A synergistic effect between CDK4/6 inhibitor therapy and radiation therapy has been implied based on preclinical data, yet clinical data have been mixed, with conflicting reports about the safety of this combination and preliminary reports suggesting increased toxicity in the radiation field. Neda Stjepanovic, MD, MsSci, Medical Oncologist, Cancer Genetics, Sunnybrook Health Sciences Centre, Toronto, Ontario, Canada, and colleagues reviewed their clinical practice experience with CDK4/6 inhibitors and radiation therapy and subsequent clinical outcomes. This center has the largest volume of patients with advanced breast cancer in Canada, allowing for a comprehensive study.
Based on chart review, a total of 313 patients with estrogen receptor–positive and HER2-negative advanced breast cancer were treated with CDK4/6 inhibitors at the Sunnybrook Health Sciences Centre during a 4-year time span beginning in 2016.
Included in the analysis were all patients who received radiation therapy while receiving treatment with CDK4/6 inhibitors.

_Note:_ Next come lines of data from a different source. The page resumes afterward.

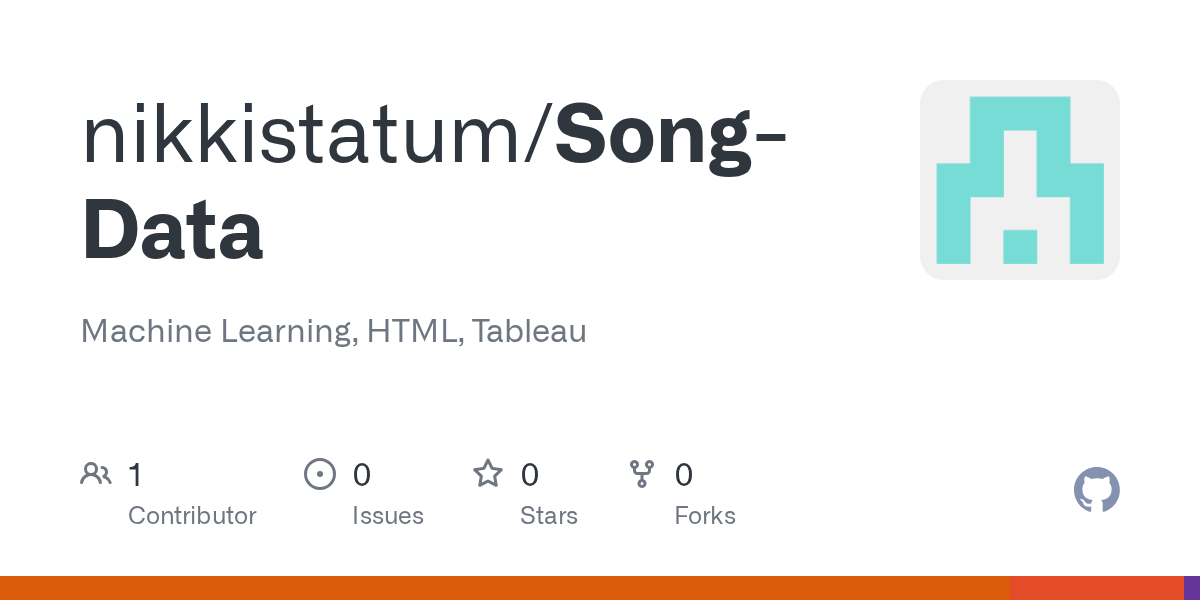Click the contributors people icon

(96, 473)
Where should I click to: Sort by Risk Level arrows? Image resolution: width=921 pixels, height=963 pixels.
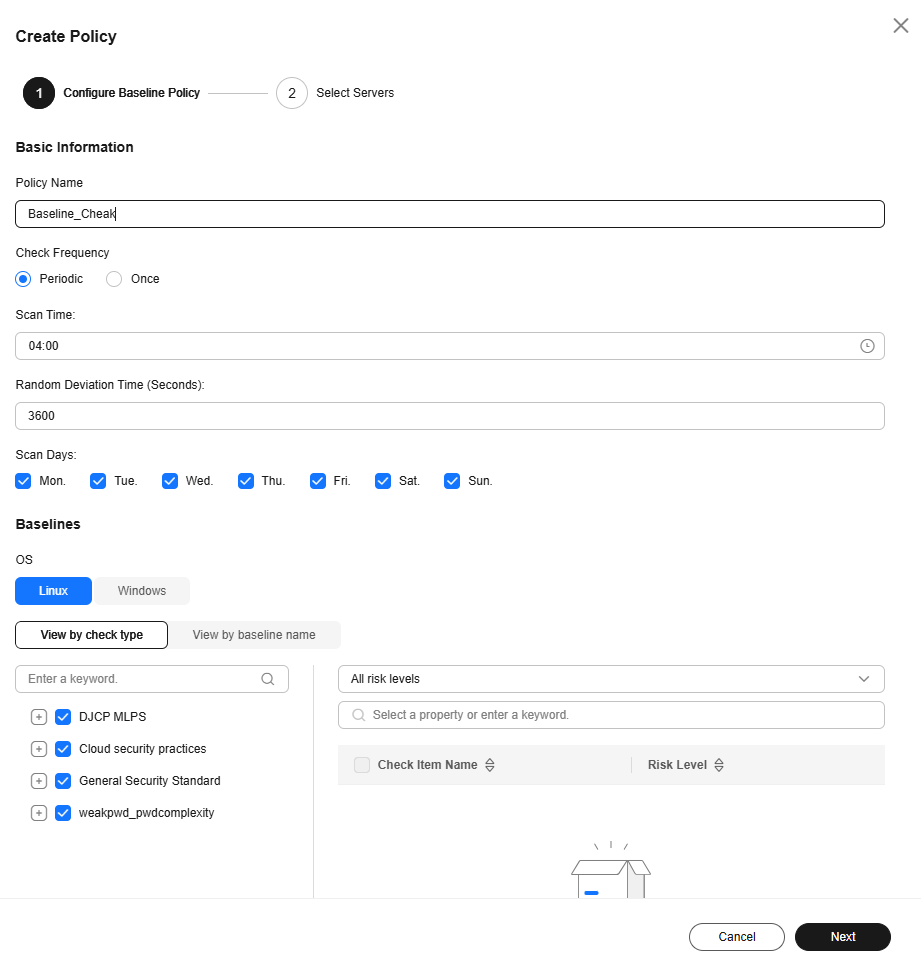pos(719,765)
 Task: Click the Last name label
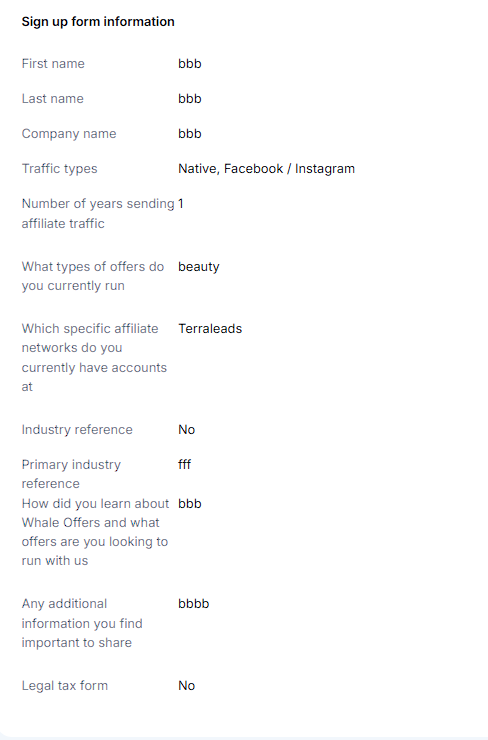(x=52, y=99)
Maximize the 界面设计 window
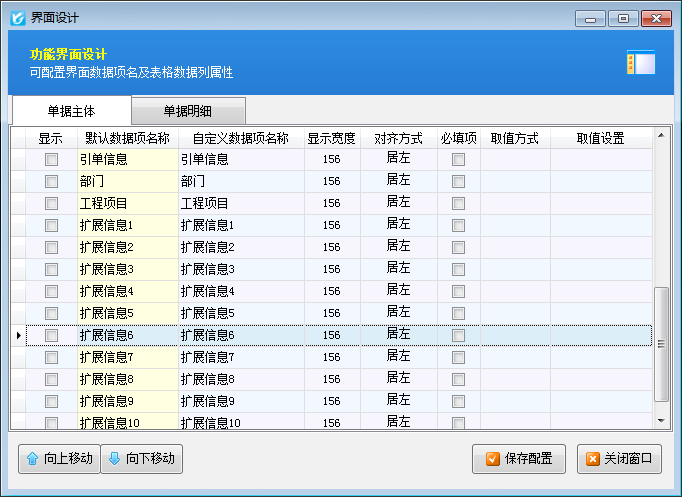The width and height of the screenshot is (682, 497). tap(623, 18)
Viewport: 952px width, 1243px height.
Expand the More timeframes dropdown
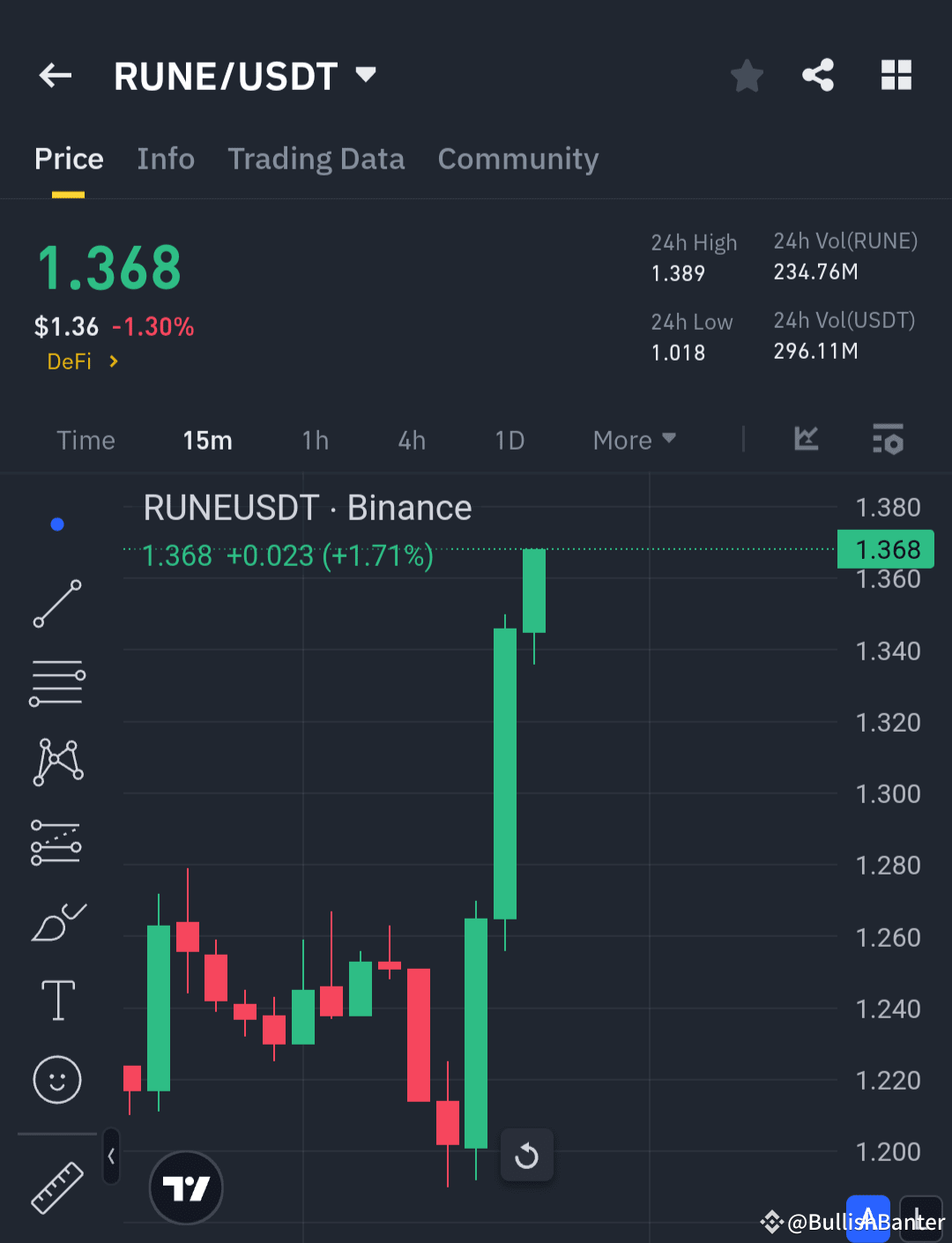[633, 440]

For the study, greater than expected toxicity events were defined as higher than grade 1 nonhematologic toxicity in accordance with Common Terminology Criteria for Adverse Events during radiation therapy or in the 30 days following radiation therapy.
In 50 patients receiving CDK4/6 inhibitors (46 receiving palbociclib and 4 receiving ribociclib), radiation therapy was administered to 74 different sites during treatment. Median age was 56 years, with a range of 41 to 88 years.
Bone (N = 51), brain (N = 7), breast (N = 4), liver (N = 3), and lung (N = 4) were the most frequent sites where radiation therapy was administered.
Thirty-seven patients receiving radiation therapy of 55 sites were treated concurrently with CDK4/6 inhibitors, which began a median of 7 days (range, 0-43 days) prior to first fraction of radiation therapy and restarted a median of 7 days (range, 0-71 days) after completing the radiation therapy. CDK4/6 inhibitors were administered concomitantly to 15 patients receiving radiation therapy in 19 sites.
When CDK4/6 inhibitor therapy was held during radiation therapy, observed toxicity was not greater than expected. Four nonhematologic adverse events were recorded among the patients who received concomitant treatment; 21% of these events occurred within the field of radiation organ.
When combined with ribociclib, after 20 Gy radiation to T10-L2 vertebrae, 1 patient developed grade 3 hepatitis. In patients who received palbociclib and radiation therapy, investigators reported observing the following after 30 Gy radiation to the target site: grade 3 colitis when the hip/pelvis bones were targeted, grade 2 esophagitis when C1-C4 vertebrae were targeted, and grade 2 enteritis after the upper femur was targeted.
The investigators concluded that their study of 50 patients with advanced estrogen receptor–positive, HER2-negative breast cancer treated with CDK4/6 inhibitors and palliative radiation therapy revealed a high rate of radiation toxicity (21%) in patients for whom the CDK4/6 inhibitor was given concurrently.
These results indicate that updated clinical practice guidelines and quality improvement work is merited and may improve outcomes.
Source: Stjepanovic N, Thawer A, Nathoo D, et al. Radiation therapy (RT) induced toxicity in advanced breast cancer (ABC) patients treated with CDK4/6 inhibitors (CDK4/6is). Presented at: 2020 San Antonio Breast Cancer Symposium, December 8-11, 2020. Abstract PS11-20.